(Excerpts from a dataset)
☆ ☆ ☆

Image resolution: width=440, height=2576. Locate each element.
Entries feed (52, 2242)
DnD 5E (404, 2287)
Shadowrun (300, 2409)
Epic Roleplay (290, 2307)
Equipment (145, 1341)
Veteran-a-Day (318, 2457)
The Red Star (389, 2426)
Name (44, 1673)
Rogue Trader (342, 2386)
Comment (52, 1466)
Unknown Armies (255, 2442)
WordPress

☆ ☆ ☆

● **Your goal**: Lines from the one containing "The Red Star (389, 2426)" through the last line of the records, both included, are the only ones to print, each exactly as it is.

● **Task solution**:
The Red Star (389, 2426)
Name (44, 1673)
Rogue Trader (342, 2386)
Comment (52, 1466)
Unknown Armies (255, 2442)
WordPress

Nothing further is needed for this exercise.